Potential clients are often surprised by our use of sketching, which can be seen as somewhat of a lost art in the increasingly digital world of architecture and design.
Being able to visualise and communicate at a conceptual level is integral to what we do, and hand sketching is a key component of that for us.
Every sketch tells a story
Early sketches can be quite abstract, but they are often the most important, as they are instrumental in facilitating initial ideas and help to create focus and the overall vision for a project.
They are early visual representations of our thought process, and will be the first of many iterations
These initial thoughts and ideas are distilled and developed into rough sketches of specific moments, such as the exterior of the building, framed views, the point of arrival and key internal spaces.

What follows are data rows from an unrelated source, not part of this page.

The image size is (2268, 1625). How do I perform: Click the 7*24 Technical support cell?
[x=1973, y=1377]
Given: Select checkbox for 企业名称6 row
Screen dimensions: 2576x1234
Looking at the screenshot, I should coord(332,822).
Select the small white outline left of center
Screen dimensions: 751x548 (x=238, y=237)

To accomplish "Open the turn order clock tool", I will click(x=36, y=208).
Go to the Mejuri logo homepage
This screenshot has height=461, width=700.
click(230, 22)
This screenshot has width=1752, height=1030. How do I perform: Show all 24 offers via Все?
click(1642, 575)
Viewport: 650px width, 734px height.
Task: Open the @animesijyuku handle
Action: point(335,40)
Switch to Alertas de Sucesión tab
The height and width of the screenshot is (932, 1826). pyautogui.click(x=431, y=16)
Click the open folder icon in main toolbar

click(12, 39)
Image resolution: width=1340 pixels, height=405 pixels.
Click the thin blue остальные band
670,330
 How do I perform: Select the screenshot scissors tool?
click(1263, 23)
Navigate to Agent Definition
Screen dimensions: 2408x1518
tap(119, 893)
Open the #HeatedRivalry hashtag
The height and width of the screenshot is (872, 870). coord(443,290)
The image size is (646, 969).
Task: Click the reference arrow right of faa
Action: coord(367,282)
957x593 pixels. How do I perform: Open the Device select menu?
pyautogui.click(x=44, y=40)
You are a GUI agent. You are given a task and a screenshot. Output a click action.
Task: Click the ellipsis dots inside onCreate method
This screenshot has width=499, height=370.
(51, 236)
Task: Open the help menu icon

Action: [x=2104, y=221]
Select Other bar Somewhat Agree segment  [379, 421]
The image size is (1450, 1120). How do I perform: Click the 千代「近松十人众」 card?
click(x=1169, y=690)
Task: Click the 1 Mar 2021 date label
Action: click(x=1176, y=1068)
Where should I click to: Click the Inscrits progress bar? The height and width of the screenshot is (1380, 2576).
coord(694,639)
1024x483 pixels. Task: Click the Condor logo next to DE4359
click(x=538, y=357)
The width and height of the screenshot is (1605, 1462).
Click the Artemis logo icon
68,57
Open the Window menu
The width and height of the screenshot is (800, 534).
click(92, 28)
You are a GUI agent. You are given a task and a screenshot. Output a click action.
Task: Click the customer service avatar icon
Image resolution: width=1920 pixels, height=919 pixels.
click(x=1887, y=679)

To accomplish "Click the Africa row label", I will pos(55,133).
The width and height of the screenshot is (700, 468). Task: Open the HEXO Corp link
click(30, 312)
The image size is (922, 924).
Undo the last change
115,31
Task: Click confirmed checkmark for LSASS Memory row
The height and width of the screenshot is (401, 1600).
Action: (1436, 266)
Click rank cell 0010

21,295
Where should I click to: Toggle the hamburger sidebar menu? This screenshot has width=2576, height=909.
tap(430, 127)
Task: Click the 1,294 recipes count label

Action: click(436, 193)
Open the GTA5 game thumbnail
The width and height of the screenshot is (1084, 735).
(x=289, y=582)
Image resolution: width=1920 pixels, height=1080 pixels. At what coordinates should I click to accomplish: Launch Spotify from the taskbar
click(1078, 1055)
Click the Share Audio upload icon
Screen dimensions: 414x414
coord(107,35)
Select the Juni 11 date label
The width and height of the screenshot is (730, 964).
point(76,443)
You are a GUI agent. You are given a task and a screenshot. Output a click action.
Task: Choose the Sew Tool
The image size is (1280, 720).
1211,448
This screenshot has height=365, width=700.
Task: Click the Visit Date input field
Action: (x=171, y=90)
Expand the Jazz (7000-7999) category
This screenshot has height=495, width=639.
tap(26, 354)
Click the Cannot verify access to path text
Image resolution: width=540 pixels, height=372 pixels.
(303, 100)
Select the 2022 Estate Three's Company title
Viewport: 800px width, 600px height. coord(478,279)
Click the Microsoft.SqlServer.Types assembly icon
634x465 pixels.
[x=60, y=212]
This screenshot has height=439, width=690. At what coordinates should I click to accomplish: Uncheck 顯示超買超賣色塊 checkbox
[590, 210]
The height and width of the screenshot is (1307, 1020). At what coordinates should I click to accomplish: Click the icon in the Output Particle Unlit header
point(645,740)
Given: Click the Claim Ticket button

A 3D picture of scale, form and materiality is created
Early floor plans are drawn by hand, too, as this leaves us with the freedom to rapidly overlay ideas, brainstorm, ideate and redraw with fluidity.
Hand drawing lends itself to a more inspiring sense of context that can be lacking from a CAD plan
With a few marks of the pen, we can hint at landscaping and connections between internal and external spaces.
The design feels more connected with the landscape and outdoors, rather than being confined to perimeter walls.
Sketches are a fast, flexible and effective way of portraying a design intent, without the feeling that it is set in stone (like a slick render might suggest)
That sense of imperfection and impermanence invites interaction and allows us to engage with a client on a more personal level.
Initial ideas are almost always sketched out by hand, but we see ‘analogue’ and digital working together, one informing the other
CAD software is hugely powerful, and allows us to quickly map out the topography of a site and test out basic building forms.
Often we’ll use this information from which to develop hand sketches, then we move fluidly back and forth between digital tools and freehand.
Hand drawing also helps to connect clients with the design process
By listening to our clients and finding out what matters to them, we’re able to quickly respond with personal touches, like pieces of artwork, a favourite view or a much-loved pet.
This helps to engage the client with the design on a more human, personal level, and opens up dialogue between us.
Using butter paper or a roll of architect’s soft tone sketch paper allows us to superimpose layers of detail, and overlay new ideas and concepts over older ones
A range of black Artline Fineliner pens produce different line widths, and we provide washes of colour or tone with Letraset Promarkers or soft white pencil.
Drawing is important to us
While architectural school teaches the basics of architecture, many of our skills were gained through having an inquiring mind, and always carrying a sketchbook as a student.
Sketches carry a lot of meaning and memories. Some of our favourites were done travelling, using whatever means were on hand – often a cheap notepad and a biro.
They still bring back happy memories.